Could the records below please be retyped exactly, with their pictures left out?
(Task inputs)
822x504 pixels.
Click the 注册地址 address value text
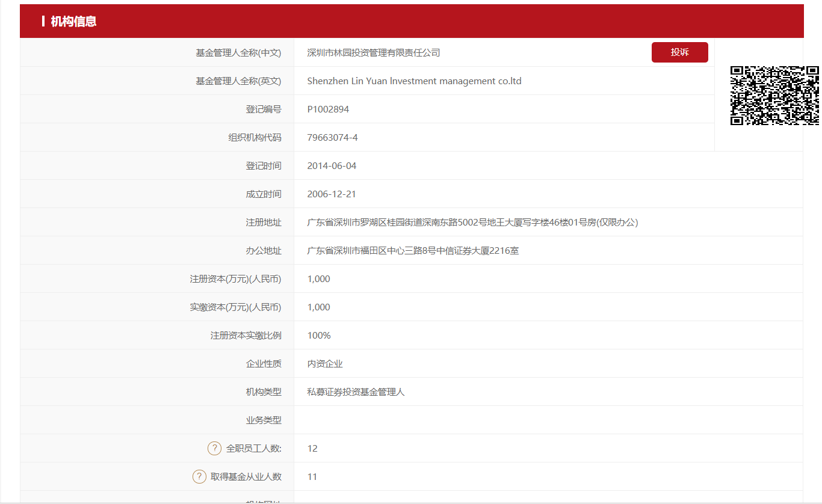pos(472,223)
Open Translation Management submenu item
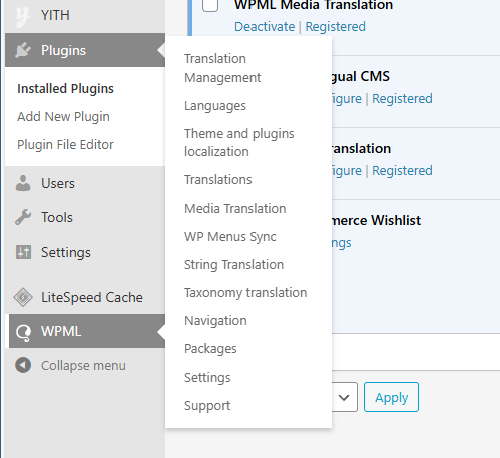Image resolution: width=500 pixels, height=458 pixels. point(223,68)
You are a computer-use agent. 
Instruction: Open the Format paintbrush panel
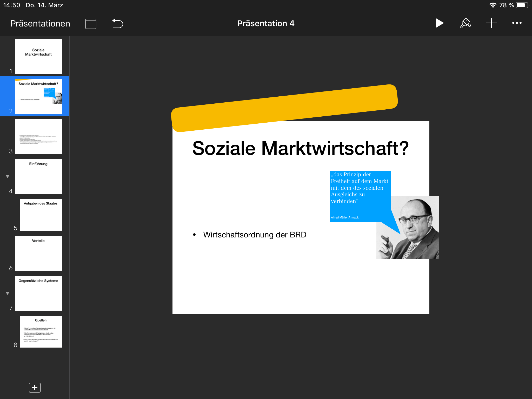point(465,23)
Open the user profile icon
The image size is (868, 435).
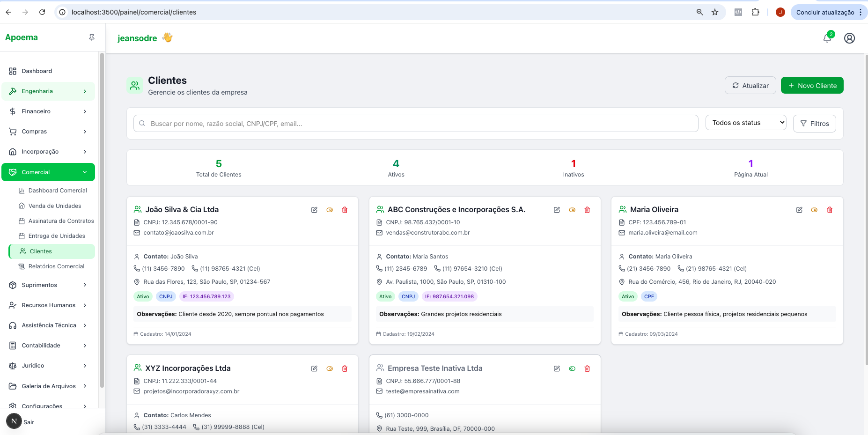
(End Task inputs)
**Output**
822x504 pixels.
Click the 注册地址 address value text
pos(472,223)
Open Translation Management submenu item
Image resolution: width=500 pixels, height=458 pixels. point(223,68)
You are a computer-use agent. 
Instruction: Open the Format paintbrush panel
point(465,23)
Open the user profile icon
The image size is (868, 435).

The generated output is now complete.